ACTIVITY »
Scan the records below for the word "label" and give only the number of lines that hold it.

[DATA FOR THIS TASK]

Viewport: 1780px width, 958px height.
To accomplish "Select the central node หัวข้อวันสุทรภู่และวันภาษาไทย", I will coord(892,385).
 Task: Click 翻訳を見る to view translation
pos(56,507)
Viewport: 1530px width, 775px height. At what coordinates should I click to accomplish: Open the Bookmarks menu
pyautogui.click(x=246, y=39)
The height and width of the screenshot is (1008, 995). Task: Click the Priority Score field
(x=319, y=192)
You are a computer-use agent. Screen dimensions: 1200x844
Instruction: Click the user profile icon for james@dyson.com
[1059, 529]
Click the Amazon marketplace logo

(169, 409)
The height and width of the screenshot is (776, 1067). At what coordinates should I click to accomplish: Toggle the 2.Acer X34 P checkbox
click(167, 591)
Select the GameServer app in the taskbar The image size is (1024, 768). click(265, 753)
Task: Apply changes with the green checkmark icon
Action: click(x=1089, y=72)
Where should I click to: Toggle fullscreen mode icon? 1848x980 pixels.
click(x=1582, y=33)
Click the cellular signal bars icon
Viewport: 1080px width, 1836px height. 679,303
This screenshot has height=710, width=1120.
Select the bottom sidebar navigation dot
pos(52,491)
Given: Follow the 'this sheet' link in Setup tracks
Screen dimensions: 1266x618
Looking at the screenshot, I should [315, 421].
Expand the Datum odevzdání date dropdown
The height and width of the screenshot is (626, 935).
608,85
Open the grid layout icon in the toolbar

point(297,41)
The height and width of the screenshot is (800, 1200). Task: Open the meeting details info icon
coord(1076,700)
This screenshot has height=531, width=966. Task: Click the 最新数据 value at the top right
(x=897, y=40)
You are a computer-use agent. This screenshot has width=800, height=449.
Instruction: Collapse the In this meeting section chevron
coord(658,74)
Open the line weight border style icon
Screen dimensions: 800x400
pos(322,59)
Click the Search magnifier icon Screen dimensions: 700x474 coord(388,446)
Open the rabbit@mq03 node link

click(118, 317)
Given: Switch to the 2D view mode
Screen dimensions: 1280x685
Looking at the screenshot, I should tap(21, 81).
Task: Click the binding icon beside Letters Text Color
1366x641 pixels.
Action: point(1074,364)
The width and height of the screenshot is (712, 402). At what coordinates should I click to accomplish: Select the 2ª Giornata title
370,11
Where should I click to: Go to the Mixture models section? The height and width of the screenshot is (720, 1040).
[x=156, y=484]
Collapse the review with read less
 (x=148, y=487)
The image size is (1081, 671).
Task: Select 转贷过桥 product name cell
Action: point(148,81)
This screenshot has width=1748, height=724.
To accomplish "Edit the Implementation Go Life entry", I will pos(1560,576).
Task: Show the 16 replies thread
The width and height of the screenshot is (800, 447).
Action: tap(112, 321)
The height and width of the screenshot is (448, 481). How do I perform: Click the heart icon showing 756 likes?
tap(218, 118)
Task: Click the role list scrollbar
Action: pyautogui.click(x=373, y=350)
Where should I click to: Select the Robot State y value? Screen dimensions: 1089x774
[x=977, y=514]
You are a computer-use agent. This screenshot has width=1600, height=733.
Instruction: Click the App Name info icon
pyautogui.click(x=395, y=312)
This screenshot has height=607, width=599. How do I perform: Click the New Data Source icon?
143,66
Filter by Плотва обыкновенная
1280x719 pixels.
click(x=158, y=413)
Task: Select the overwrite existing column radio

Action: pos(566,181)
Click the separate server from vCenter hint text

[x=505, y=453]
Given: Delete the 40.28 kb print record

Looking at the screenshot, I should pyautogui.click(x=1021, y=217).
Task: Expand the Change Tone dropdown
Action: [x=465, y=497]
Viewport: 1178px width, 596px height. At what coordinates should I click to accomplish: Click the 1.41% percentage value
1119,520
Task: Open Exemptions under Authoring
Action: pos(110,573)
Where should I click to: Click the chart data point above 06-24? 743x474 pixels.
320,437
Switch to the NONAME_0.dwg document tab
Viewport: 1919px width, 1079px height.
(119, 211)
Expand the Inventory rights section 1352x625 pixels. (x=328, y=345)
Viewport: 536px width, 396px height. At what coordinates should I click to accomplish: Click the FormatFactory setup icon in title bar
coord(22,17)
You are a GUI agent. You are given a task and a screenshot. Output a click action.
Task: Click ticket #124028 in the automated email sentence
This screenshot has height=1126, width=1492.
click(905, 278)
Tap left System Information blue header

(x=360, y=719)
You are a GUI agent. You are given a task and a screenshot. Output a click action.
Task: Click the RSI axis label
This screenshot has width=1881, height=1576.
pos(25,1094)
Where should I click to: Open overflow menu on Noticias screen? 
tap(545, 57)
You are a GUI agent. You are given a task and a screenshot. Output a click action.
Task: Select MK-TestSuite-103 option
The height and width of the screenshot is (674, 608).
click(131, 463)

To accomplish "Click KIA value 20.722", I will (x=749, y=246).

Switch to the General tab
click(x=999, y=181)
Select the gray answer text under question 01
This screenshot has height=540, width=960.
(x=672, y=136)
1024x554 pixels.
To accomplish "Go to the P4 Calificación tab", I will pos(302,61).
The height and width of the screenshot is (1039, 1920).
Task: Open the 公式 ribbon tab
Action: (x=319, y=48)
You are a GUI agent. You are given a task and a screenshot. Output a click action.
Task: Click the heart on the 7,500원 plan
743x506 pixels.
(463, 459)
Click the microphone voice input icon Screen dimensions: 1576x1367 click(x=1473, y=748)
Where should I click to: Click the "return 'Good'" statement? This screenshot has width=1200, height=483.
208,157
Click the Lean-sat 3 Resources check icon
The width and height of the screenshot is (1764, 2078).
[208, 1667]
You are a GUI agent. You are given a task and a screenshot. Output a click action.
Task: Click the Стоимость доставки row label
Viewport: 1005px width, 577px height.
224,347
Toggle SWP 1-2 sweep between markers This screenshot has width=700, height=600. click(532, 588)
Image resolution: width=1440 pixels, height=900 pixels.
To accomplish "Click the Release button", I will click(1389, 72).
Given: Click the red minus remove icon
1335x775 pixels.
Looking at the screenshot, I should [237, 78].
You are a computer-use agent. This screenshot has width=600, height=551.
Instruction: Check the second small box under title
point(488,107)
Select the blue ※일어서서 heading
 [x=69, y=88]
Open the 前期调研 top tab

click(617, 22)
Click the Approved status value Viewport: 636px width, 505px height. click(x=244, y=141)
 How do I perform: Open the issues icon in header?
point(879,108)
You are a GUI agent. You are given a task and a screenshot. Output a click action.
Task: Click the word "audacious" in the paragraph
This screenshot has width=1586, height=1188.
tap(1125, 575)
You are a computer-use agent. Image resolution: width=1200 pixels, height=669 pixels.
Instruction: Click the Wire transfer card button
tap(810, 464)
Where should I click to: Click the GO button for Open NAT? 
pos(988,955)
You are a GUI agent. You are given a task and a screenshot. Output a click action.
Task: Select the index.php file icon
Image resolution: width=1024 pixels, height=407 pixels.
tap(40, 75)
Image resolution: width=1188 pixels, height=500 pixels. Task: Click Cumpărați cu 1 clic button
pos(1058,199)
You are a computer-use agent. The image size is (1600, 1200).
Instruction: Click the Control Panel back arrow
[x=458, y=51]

[/DATA FOR THIS TASK]

COMPLETED TASK »
2